Manuel Valls a annoncé lundi 25 août la démission de son gouvernement après les déclarations de son ministre Arnaud Montebourg sur la ligne politique de l’exécutif.

Stéphane Rozès, président de CAP et professeur de sciences politiques à Science po et HEC livre au « Nouvel Observateur » son analyse sur la crise que secoue le sommet de l’Etat. 

Peut-on parler de crise politique ou même de crise de régime ?

– On n’est ni dans une crise de régime, ni dans une crise politique. On est dans une crise de nature différente, une crise de sens. La situation actuelle en est le révélateur mais elle offre également des opportunités pour dessiner plus clairement la situation de la France.

A la veille du Conseil européen, ce remaniement est l’occasion pour dire aux partenaires européens, et essentiellement à la chancelière allemande, que la France ne renonce pas à faire des réformes structurelles. Qu’elle n’utilise pas non plus l’Europe pour justifier un immobilisme mais que l’Allemagne doit être consciente qu’on ne peut mener à bien des réformes au travers d’une politique de l’offre au plan national que si il y a une politique européenne de relance. La faisabilité des réformes, avec le risque de déflation, est en cause. De ce point de vue là, l’interview d’Arnaud Montebourg pose des questions réelles. Le remaniement est lié davantage à la méthode choisie : Arnaud Montebourg devait participer à un gouvernement de combat et il en faisait un gouvernement de débat.  

Il n’y avait pas d’autres solutions que cette démission du gouvernement ?

– Il n’y avait pas d’autres solutions. Si les mots ont un sens, si l’éthique de responsabilité a un sens, il ne pouvait pas en être autrement. Arnaud Montebourg est suffisamment fin politique pour s’être douté de la réplique que ses déclarations appelleraient. Mon intuition est que, entre ses positions lors de la primaire et sa participation au gouvernement, il avait forcément en tête un scénario à la Chevènement.

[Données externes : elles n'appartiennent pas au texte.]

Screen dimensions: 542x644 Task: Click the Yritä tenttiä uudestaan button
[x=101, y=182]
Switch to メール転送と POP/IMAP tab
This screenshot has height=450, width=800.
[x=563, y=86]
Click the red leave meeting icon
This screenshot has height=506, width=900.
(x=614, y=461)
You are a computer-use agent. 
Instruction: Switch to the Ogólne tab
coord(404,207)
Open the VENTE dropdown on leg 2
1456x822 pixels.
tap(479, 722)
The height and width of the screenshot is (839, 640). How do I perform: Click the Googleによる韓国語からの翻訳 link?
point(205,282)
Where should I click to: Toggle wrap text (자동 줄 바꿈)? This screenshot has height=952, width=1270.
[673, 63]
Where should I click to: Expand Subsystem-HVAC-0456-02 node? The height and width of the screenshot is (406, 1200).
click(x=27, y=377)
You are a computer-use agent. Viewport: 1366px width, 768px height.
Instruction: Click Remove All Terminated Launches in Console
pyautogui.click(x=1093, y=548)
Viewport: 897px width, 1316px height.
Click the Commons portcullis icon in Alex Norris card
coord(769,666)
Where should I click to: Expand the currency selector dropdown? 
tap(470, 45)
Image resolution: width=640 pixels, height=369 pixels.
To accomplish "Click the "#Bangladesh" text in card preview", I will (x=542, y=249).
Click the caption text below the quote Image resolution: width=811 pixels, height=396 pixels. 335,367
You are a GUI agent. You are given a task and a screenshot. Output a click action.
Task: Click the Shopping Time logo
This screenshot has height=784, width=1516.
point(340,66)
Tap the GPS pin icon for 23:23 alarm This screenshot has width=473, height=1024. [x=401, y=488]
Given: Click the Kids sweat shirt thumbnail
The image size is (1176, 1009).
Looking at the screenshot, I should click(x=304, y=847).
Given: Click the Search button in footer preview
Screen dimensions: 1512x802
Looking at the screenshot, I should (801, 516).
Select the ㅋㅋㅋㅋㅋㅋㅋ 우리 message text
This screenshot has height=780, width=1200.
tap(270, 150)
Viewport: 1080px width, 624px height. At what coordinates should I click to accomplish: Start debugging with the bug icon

A vous écouter, ça arrange tout le monde ?

– Cela peut profiter à Arnaud Montebourg, à partir du moment où, hors du gouvernement, il sera toujours sur la ligne de crête qui était la sienne au sein du gouvernement. Et cela peut profiter à François Hollande et à Manuel Valls, si ce remaniement est l’occasion de faire le récit aux Français de l’articulation entre le redressement français et la réorientation européenne. C’est le moment pour le président de la République d’utiliser, tel un judoka, ce remaniement pour faire bouger la chancelière allemande.

Berlin a d’ailleurs refusé de commenter la démission du gouvernement français…

– C’est de bonne diplomatie que de ne pas peser sur la vie politique française, elle le fait déjà suffisamment dans toute l’Europe au plan économique ce qui a de facto les conséquences que l’on sait.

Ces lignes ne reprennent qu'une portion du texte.